By: Staff –
After a 15-year hiatus, punk rock band Fenix TX is set to release their long-awaited EP, CRE.EP on September 30th via Cyber Tracks.
Limited edition vinyl and t-shirt bundles are now available for pre-order while supplies last. The five song EP features brand new songs that reveal the band’s new modern sound, while maintaining their signature pop punk spirit.
Lead Singer/Guitarist Will Salazar’s near death experience in 2015 served as the true catalyst for the group’s epic return to the music world. “When that happened, we were mid-writing music but weren’t ready to put anything out at that point,” says guitarist Chris Lewis. “I got the text message in the middle of the night that Will had a stroke and put an online donation together right away. Will was blown away by the outpouring of well wishes he received. That was a wake up call that nothing in life is guaranteed.”

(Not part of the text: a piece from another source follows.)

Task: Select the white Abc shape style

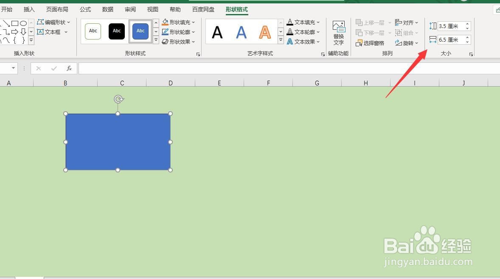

As a result of their renewed drive to create music together, the group recorded CRE.EP, the band’s first studio release since 2001’s Lechuza. The music on this release spans nearly 15 years of on and off songwriting with one of the tracks having been originally recorded in 2004 with original member Damon De La Paz who recently joined the band on a reunion tour this past March.
The song “Get Loose” is a prime example of the group’s new sound that songwriter/bassist Adam Lewis has been striving to achieve since their 2005 live album Purple Reign in Blood. It lies in the heart of CRE.EP and defines the band’s new identity with its intricate guitar parts and booming vocals that resonate with its listeners throughout every track. While “Bending Over Backwards” uniquely captures the group’s original sound from their birth in the mid ‘90s that demonstrates the band’s true grittiness that fans all around the world have enjoyed since the beginning. The punk rock anthem “Church and State” connects with a modern day audience about political issues that are going on in today’s society. It demonstrates how the group has updated its music to be able to build a bridge from their old-school sound to something that today’s society can easily relate to. “It’s my way of saying that our country is screwed up and everyone likes placing the blame on who screwed it up without really knowing why it’s screwed up in the first place,” says Salazar.